To do God’s mission, at home or abroad, it is vital to know the goal. The goal defines who we are, what we do, and how we plan to do it. The book of Revelation defines the final eschatological goal: “And I heard a loud voice from the throne saying, ‘Behold, the dwelling place of God is with man. He will dwell with them, and they will be His people’ ” (Rev. 21:3). Here the goal is God dwelling with His people. This suggests that the goal of our mission is to ensure people understand God’s desire to be present with us. He wants a relationship that will develop and grow to the point where He can meet face-to-face with us. This is important to us as Seventh-day Adventists—we are Adventists in that we anticipate that Christ will come soon to dwell with us; and we believe in the Sabbath that we experience now and will experience forever when He returns. That is, we show that God has come to be part of our lives today. No matter our circumstance, He is present now and He will be with us through eternity. There is that permanent connection with God.

The mission task assigned to us today, therefore, is no different from that assigned to Jesus. We are to reveal God as being One with all people. He is present with the urban person and the rural person. He connects with the healthy and the physically ailing. He is the God who calls Himself Immanuel; that is, He is with us in all our circumstances. No situation exists that He will not step into and be involved. He is present. Hence the psalmist says, “God is our refuge and strength, a very present help in trouble” (Ps. 46:1).

Serving the Himba was a transforming experience to me. Initially, I focused on teaching doctrines, for I wanted to improve their Bible knowledge. However, God spoke to me and helped me understand that this is not what His people need. Being a student of mission, I tried to contextualize the message of salvation. Being an outsider,

I struggled with this because I had little knowledge about being Himba. I grew up in a city. I was now living among seminomadic farmers (cattle rangers). They are always on the move, seeking grazing and water for the animals.7 Upon my arrival, I was cross-examined. One of the first questions I encountered was, “How many farms do you have?” I did not understand the significance of this question until years later. I thought of this question in terms of wealth. But the Himba were curious to know whether I could speak to their circumstances. They understood far more about my mission than I did. My training focused on disseminating information, sharing the truth. I spoke about the Trinity, the Bible as the Word of God; I spoke about a day of worship, and other topics. These are theological topics that are unrelated to their nomadism. I was not addressing their questions. They needed to know about a God who is present with them as they travel and face the many dangers of the wilderness.

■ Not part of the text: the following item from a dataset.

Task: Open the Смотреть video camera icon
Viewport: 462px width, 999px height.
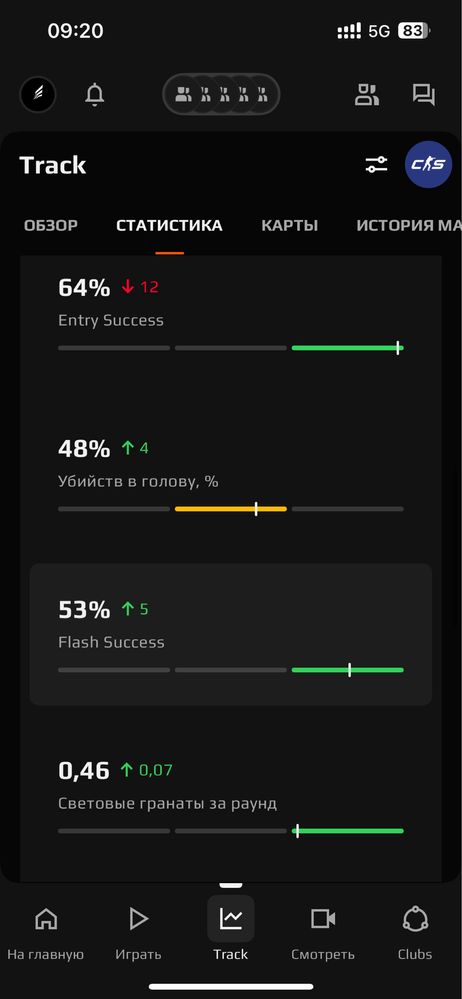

The biblical story that jolted my mission understanding was the story of God meeting Moses at the burning bush (Exod. 3). In this story I learned numerous mission principles. Two are significant: God has a special name He calls Himself, “I AM.” In this name God demonstrates His desire to be with people. That is, He wants to incarnate Himself into each human circumstance. He is not a distant God or One who is uninvolved in our circumstances. He desires to be involved in our daily lives. He wants to commune with us.

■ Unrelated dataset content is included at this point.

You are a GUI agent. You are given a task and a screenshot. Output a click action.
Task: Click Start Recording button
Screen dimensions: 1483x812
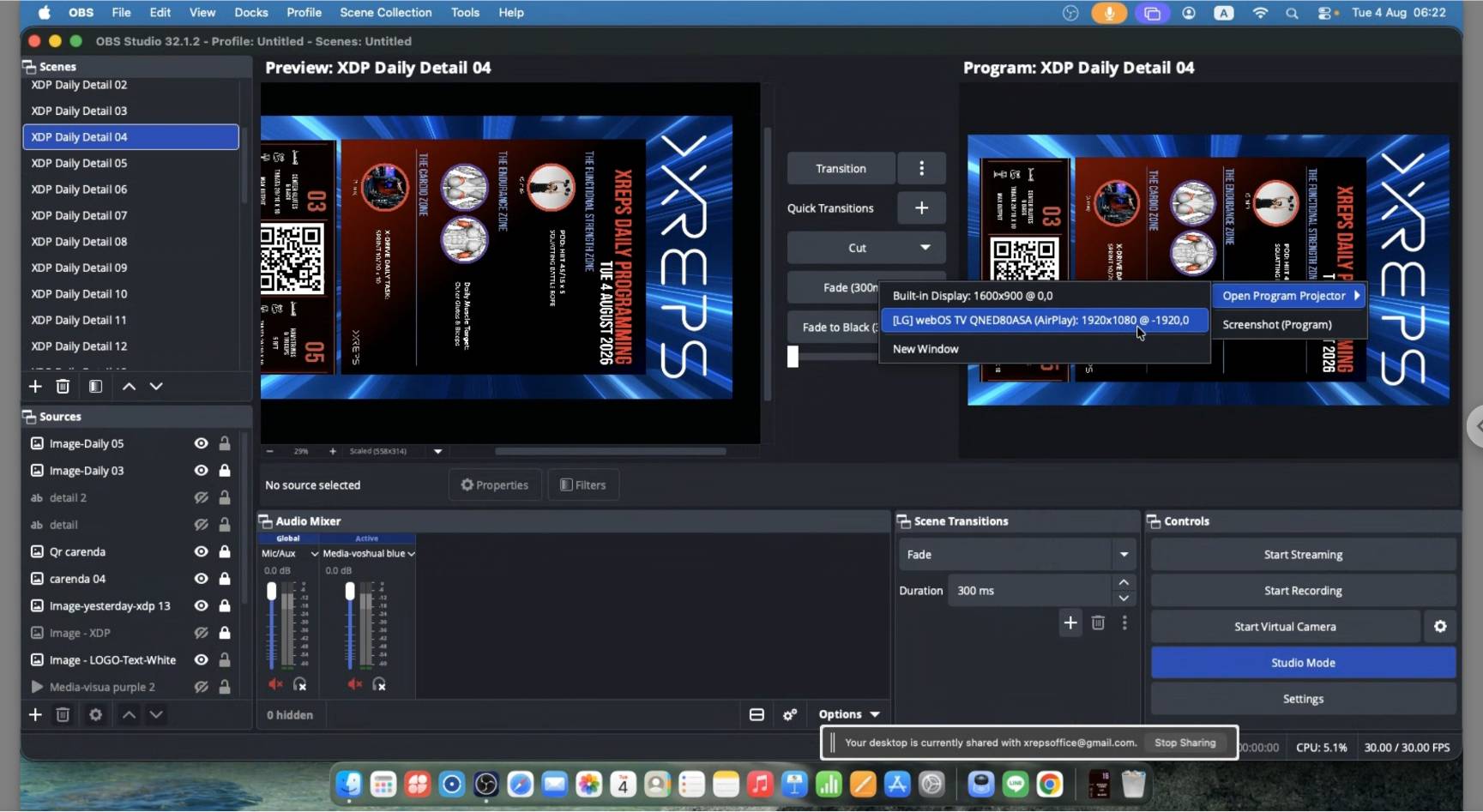point(1303,591)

The second principle I discovered is that God commissions Moses to rescue Israel from Egypt for the purpose of bringing them to a place of worship. That is, He desires them to enter His very presence. This is later symbolically represented by the tent of meeting (Exod. 25). God wants to establish a con­nection, not only in our lives; He desires that we connect with Him in worship. Thus, the relationship we establish with God is an intertwining one. God wants to be present with us and desires us to be in His presence. Thus, mission consists of preparing people to be with God in worship.

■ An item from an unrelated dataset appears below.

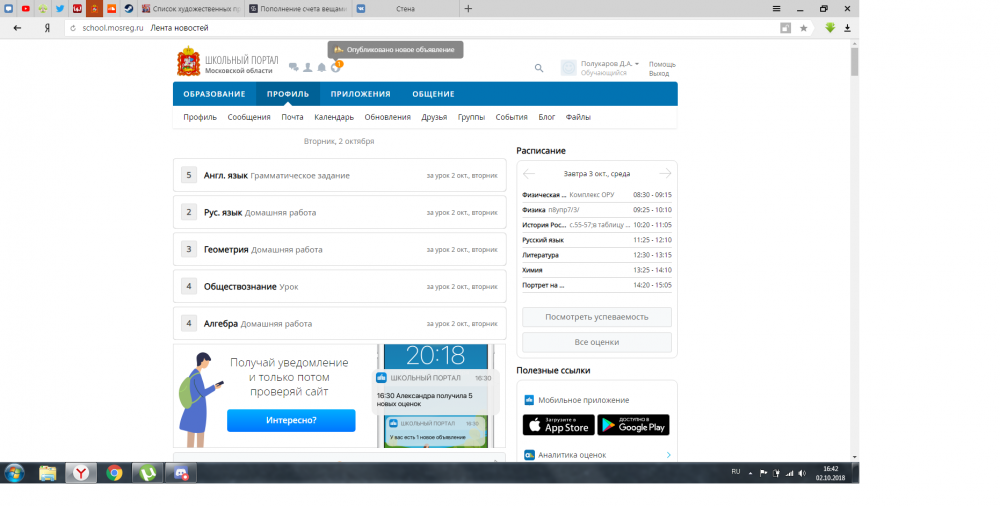This screenshot has height=506, width=1000.
Task: Show next day in schedule with right arrow
Action: click(x=664, y=173)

The Sabbath is a weekly reminder of both these principles. Raoul Dederen proposed that the Sabbath affirms our connection to God—a time when we can recognize His presence in our lives and worship Him. The Sabbath is God’s invitation to all people to “participate in his rest.” 8 “God has come into man’s world and he has come to stay.”9 Thus, the Sabbath is a symbol of our reestablishing community with Him.

Conclusion

Even though mission is so often perceived as taking place in a foreign land, Jesus’ ministry demonstrates that people everywhere need to connect with God at a personal level. And they need to experience God connecting with them. Living among a nomadic people, I needed to understand what it meant for God to be present among nomads. I needed to live a nomadic lifestyle (as best an outsider could) so I could know how best to reveal God’s way of being with a nomad, modeling how God can be present as they travel from pasture to pasture. That God is beside them as they face life. I needed to help them worship God under the tree, around the fire at night, and as they walked the dusty cattle tracks. The foundation of Christ’s ministry was that to be fully human, we need to be connected to God. The image of God must be restored in each person. I needed to help them embrace God so that His image could be restored in them and they could be truly themselves. In doing this, I was preparing the Himba to live with God today and into eternity. That, I believe, shows what God sent me to do—to prepare people to live in His presence.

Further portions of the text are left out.